People came up with this in the 1990's.
This way,
pspipe
, a previously created pipe, will have new data
ready whenever a SIGCHLD is caught, and
poll
can detect that if it isn't
blocking when the signal is sent. Then, once it's detected, poll can just read
all the pending data from the pipe so the event isn't triggered again instantly
next poll, and handle the event. This introduces a nice selection of potential
race conditions too, though, such as if a new signal is sent while the current
one is being handled after
poll
, or if multiple are sent before
poll
runs a gain, but it can probably be made workable, despite the fact
that it's probably very bug-ridden in it's current state.
The problems aren't done there though. The design of sockterm is to have
a single child process running at any given time. If one is already running
when another is supposed start, then the running child has to be killed first.
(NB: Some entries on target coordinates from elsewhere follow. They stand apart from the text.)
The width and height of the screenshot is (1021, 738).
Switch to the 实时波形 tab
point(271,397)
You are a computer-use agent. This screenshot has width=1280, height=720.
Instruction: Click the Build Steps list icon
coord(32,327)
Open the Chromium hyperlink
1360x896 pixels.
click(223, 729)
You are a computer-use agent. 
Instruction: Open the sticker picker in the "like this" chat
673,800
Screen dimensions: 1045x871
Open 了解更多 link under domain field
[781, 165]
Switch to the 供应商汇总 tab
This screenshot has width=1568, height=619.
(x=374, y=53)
Unfortunately, a lot of programs don't handle signals in a way that works well
with that. Killing bash, for example (or many other shells I'd imagine) with a
SIGTERM doesn't actually kill bash's children, only bash itself. So, if we ran
something like
/bin/sh -c yes
on sockterm and then sent a SIGTERM to the
shell,
yes
would continue to clog up the terminal screen for all of
eternity until killed directly. There's a fairly easy (and hacky) solution to
this, which is to simply instead do
/bin/sh -c 'exec program'
, so the
shell gets replaced by
program
and the pid held by sockterm is of the
program you actually wanted to run in the first place. Now there's another race
condition, though, if the shell is killed before it gets a chance to
exec
, So this is still a sub-optimal solution. It should work most of the
time though...
...except when it doesn't. Even if an interactive program is signaled to
die correctly, it still might not handle that signal in a way that would be
helpful. For example,
man
spawns a child process to act as a pager for a
manual entry. If the
man
is killed with a signal, it does die, but the
pager doesn't, so we're left with the same problem as with the shell. Even if a
signal would kill all the right processes, they might not kill themselves
correctly. Vim breaks your terminal when sent a SIGTERM, for example. If you
were to run the following script:
vim; echo first; echo second
(on a shell other than bash, which seems to fix your terminal for you)
and sent a TERM to vim, the output would look like this:
Vim: Caught deadly signal TERM Vim: Finished. Terminated first second
So ideally you would also need to attempt to fix your terminal before trying to run the next program.
Anyways, that was fun. I'll probably try to find a proper set of solutions to all the brokenness eventually if I don't give up.